This type of hunting was not introduced in Scotland due to the Protection of Wild Mammals (Scotland) Act 2002 which allowed hunts to take out a full pack of hounds. 

But campaigners have been asking the Scottish Government to limit the number of dogs on fox hunts to two. They also want ministers to ensure trail hunting cannot be introduced as a loophole to get round the law.

The Scottish Government’s proposed fox control bill includes measures to reduce a pack of hounds to just two dogs. It also includes “pre-emptive measures to address the likelihood of ‘trail-hunting’ becoming established in Scotland”. 

Robbie Marsland, the League’s director in Scotland, said: “This verdict completely vindicates the Scottish Government’s plans to ensure trail hunting cannot be introduced into Scotland. It also reveals the scale of dishonesty hunters will descend to in order to continue to be able to encourage packs of hounds to chase and kill foxes.

He added: “It also seriously compromises anything the hunters will say in response to the forthcoming consultation on the government bill to strengthen the current legislation. It’s time for the smokescreens to be blown away and for fox hunting to be really banned in Scotland – for good”.
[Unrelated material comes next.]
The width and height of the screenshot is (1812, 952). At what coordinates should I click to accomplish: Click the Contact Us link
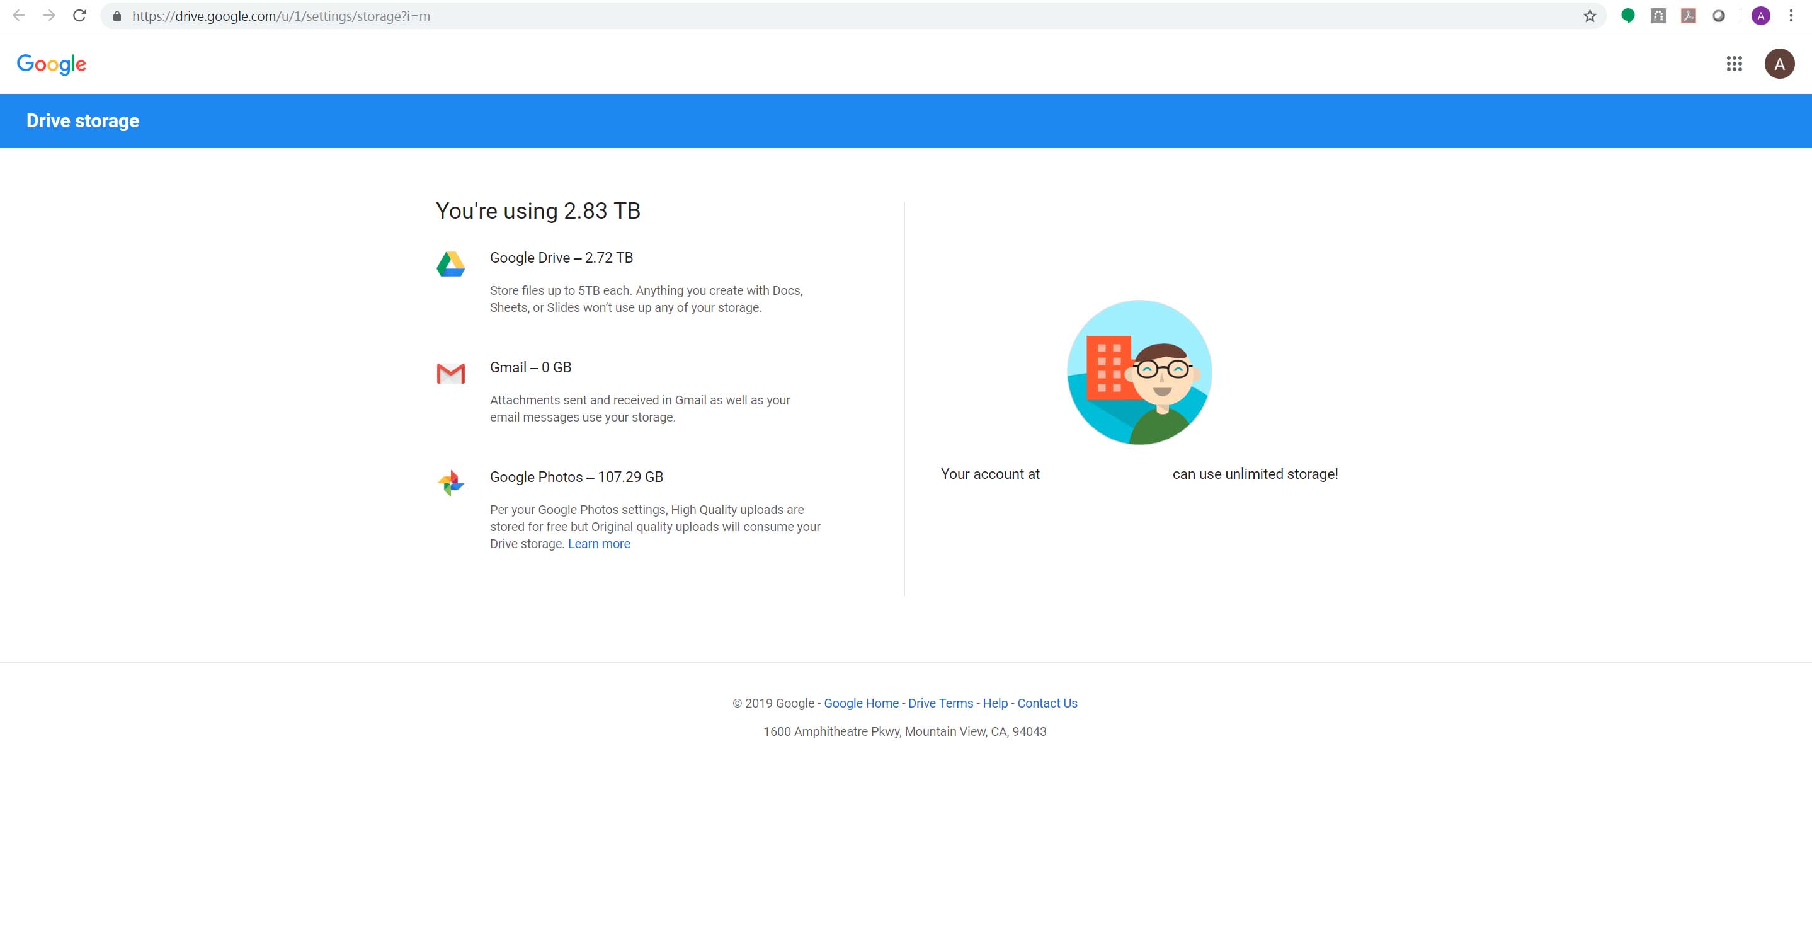coord(1046,702)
A spokesman for the Scottish Countryside Alliance said: “Hunts in Scotland carry out pest control for the protection of livestock and wildlife as the legislation allows. The Scottish Government’s own review of that legislation stated ‘the use of packs of hounds to flush out foxes to be shot remains a significant pest control measure, both to control the general level of foxes in an area as well as to address particular problems affecting a farm or estate’”.